A month and a half ago I released Spoon; a class library which automates search engine optimisation of single page web applications. Spoon works by using PhantomJS to take snapshots of dynamically-generated web pages and then serves these snapshots to web crawlers when they request to see the dynamic content. Spoon is automatic, self-contained, easy to set up and it works really well. However, it requires that your application have the right to launch a new process…
The problem is that not all web applications do have this right. A web application running as an Azure Web Site, for example, cannot launch additional processes. Without this ability Spoon is unable to generate page snapshots on-demand and is therefore unable to do its job.
So that’s why I wrote Spoon Standalone. Spoon Standalone does the same thing as Spoon, just a little differently. Instead of running as a part of a given web application, it is run on its own once an application is published. Instead of storing snapshots in the folder hierarchy of the web application it crawls, it stores them remotely and independently in Azure blob storage. Instead of being written in C# and exclusively for ASP.NET, it is written in Node.js and is compatible with all server-side web application frameworks. And don’t worry if you’re not a Node developer. No knowledge of Node.js is required to use it.
How it is used
- You download Spoon Standalone and configure it to use a certain Azure blob storage container and to crawl a collection of URLs. These can be configured manually, but Spoon Standalone also knows how to read simple sitemaps.
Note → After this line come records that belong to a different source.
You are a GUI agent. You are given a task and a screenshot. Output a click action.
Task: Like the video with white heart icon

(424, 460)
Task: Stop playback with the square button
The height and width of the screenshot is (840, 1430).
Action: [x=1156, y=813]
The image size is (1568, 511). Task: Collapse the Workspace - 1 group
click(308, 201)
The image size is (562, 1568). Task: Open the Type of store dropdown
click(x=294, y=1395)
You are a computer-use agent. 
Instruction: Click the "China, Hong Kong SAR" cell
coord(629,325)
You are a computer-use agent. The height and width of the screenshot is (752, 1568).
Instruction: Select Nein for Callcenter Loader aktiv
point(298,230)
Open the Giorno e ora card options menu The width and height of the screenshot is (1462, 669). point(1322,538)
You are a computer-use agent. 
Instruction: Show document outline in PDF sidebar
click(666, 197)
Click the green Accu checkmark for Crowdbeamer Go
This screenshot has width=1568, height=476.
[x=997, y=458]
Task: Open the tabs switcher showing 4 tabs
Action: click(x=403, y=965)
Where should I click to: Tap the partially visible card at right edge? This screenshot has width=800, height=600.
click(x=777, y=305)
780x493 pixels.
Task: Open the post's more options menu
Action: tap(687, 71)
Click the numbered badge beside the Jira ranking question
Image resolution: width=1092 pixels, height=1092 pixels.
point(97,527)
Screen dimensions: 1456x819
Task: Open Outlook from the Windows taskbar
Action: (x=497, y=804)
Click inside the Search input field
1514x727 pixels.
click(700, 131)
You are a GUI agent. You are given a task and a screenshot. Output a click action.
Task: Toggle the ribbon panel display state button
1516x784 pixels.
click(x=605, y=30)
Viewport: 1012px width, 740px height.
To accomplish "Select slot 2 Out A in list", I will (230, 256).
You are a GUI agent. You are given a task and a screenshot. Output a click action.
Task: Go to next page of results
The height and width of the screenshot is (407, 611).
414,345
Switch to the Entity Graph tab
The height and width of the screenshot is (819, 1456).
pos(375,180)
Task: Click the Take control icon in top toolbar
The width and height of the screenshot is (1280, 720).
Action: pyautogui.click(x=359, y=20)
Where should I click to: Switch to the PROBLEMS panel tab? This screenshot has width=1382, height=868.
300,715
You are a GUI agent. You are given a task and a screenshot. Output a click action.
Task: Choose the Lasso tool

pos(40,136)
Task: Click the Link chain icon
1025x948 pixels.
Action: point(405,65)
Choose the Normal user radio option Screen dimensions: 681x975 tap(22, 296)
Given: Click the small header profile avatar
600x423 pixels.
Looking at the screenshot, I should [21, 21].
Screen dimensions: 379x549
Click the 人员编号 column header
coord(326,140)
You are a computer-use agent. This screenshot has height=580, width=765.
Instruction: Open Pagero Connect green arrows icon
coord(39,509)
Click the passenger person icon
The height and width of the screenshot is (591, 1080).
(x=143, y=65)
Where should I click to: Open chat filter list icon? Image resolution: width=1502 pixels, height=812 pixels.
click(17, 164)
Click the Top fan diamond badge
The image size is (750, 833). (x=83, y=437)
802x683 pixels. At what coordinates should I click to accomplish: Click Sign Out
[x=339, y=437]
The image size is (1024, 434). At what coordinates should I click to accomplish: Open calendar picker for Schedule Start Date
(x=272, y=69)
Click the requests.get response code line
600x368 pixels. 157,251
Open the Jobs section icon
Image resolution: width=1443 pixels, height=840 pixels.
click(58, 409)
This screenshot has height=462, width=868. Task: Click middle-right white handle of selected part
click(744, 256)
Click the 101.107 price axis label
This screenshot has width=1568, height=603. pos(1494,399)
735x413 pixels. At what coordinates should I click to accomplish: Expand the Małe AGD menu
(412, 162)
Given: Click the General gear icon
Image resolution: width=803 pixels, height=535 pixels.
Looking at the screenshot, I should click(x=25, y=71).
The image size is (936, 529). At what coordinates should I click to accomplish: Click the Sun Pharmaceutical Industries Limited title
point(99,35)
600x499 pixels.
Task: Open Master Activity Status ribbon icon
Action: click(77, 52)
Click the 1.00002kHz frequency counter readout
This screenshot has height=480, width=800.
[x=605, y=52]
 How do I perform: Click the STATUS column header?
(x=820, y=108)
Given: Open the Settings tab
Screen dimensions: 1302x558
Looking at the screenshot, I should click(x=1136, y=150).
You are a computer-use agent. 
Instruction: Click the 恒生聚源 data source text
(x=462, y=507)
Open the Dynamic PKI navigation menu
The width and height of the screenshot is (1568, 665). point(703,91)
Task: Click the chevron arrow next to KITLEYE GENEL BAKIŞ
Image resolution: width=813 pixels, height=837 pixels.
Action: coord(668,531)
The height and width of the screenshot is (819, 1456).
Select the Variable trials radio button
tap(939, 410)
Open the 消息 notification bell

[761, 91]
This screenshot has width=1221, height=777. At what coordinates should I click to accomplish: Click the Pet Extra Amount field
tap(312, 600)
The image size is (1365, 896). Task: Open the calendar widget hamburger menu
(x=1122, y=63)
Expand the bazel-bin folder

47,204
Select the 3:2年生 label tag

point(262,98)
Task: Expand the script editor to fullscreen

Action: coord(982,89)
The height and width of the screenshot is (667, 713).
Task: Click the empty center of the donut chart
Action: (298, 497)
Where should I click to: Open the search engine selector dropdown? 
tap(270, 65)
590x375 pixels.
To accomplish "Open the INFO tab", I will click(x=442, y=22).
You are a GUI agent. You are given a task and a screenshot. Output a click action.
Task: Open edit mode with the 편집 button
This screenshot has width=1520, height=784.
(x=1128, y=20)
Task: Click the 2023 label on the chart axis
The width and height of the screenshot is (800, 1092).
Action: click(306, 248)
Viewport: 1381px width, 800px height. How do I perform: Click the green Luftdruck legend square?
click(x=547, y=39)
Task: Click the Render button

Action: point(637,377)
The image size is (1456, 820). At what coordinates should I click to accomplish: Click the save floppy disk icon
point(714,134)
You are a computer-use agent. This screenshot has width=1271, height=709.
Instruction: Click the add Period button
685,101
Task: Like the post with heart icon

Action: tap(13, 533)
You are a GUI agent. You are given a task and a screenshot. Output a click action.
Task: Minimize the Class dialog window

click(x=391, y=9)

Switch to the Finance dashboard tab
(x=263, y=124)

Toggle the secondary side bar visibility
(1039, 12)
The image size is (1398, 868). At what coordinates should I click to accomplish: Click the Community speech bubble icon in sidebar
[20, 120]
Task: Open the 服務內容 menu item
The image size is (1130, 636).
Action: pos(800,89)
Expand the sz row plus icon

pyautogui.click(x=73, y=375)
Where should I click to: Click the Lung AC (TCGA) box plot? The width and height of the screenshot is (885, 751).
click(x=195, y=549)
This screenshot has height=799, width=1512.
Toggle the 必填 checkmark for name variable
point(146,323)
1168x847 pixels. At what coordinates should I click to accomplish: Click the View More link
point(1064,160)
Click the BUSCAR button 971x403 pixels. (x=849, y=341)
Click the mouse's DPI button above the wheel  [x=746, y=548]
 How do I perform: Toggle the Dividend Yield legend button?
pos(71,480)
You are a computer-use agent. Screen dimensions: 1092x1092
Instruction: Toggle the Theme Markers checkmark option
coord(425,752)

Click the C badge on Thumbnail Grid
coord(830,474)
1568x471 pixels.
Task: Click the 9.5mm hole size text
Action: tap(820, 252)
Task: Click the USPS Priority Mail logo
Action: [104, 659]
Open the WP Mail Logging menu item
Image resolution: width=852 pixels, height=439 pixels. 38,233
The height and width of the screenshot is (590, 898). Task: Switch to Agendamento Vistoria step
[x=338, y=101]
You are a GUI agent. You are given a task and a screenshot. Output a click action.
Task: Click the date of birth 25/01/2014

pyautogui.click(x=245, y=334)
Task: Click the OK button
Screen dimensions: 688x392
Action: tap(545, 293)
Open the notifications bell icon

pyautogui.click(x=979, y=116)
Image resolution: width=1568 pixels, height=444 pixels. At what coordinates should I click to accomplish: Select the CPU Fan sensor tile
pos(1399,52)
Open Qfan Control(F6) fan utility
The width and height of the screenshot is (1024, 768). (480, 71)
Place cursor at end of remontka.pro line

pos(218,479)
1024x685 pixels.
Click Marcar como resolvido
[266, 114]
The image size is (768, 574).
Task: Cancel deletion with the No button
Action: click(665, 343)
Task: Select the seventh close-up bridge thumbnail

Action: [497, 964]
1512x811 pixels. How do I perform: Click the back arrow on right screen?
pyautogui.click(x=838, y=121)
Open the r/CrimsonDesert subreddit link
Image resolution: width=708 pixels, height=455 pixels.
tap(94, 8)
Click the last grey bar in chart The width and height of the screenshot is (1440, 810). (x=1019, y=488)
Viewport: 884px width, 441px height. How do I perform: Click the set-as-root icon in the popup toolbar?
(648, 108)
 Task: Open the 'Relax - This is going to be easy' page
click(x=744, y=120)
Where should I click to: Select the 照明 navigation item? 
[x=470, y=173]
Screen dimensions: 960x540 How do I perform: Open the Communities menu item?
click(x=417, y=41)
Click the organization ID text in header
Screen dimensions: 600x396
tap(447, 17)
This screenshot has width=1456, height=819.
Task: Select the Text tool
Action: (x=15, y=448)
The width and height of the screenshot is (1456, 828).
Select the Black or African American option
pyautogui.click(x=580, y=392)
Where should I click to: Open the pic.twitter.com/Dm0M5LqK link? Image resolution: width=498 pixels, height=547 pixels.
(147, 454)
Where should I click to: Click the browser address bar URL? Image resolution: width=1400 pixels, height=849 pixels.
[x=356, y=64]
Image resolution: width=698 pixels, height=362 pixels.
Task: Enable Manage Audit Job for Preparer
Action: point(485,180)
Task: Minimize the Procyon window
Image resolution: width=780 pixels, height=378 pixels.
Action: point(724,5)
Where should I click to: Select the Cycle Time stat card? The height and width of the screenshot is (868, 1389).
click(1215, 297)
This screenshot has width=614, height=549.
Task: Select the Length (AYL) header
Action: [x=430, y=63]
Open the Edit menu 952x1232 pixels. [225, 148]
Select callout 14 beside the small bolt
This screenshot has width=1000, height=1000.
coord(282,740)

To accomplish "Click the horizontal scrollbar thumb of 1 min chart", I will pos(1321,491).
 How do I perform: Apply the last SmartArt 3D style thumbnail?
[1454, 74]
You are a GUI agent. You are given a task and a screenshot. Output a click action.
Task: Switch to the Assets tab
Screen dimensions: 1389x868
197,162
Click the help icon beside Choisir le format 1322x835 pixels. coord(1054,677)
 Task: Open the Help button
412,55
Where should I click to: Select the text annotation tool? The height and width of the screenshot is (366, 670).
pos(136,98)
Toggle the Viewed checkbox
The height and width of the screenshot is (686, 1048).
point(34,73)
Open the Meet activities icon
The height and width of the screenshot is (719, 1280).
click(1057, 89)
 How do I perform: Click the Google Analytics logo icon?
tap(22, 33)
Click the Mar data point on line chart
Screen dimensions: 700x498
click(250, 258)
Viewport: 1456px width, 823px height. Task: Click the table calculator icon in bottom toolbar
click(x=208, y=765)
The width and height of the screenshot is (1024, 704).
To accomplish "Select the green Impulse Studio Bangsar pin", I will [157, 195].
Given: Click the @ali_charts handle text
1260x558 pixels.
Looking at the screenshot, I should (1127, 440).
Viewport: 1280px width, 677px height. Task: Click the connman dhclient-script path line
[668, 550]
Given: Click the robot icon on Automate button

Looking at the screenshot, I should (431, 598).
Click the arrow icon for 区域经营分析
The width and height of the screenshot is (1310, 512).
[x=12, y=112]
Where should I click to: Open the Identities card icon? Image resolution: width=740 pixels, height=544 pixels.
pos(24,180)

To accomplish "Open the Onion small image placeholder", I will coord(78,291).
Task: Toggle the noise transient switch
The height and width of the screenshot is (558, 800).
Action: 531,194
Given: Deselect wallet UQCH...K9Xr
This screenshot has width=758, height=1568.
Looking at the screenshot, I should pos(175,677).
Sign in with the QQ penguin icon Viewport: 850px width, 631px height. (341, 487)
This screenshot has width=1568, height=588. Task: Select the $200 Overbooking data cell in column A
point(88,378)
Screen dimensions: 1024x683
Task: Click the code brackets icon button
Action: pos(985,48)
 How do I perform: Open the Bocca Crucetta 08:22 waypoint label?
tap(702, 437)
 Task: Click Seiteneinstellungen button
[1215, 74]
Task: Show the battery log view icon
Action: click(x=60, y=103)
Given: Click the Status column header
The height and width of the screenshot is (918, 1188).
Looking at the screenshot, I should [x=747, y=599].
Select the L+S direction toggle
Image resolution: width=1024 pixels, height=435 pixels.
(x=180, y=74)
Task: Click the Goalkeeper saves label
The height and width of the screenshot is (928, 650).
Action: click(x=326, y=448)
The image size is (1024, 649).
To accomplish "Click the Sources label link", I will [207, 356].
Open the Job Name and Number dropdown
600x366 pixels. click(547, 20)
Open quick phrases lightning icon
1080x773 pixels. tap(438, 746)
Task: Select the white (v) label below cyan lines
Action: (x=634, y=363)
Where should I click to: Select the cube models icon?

- You hook code into your web application to retrieve a page snapshot from your Azure blob storage container when a crawler makes a request using an
_escaped_fragment_parameter. If you’re developing an ASP.NET MVC site, then you simply grab the Spoon Standalone Connector off of NuGet (
PM> Install-Package Spoon.Standalone.Connector) which handles this step for you.
- You publish your application.
- You launch Spoon Standalone, which fills your blob storage container with snapshots of all the pages you asked it to crawl. Execution completes, and you’re done!
The process of acquiring, configuring and using Spoon Standalone is fully documented on the project’s GitHub page.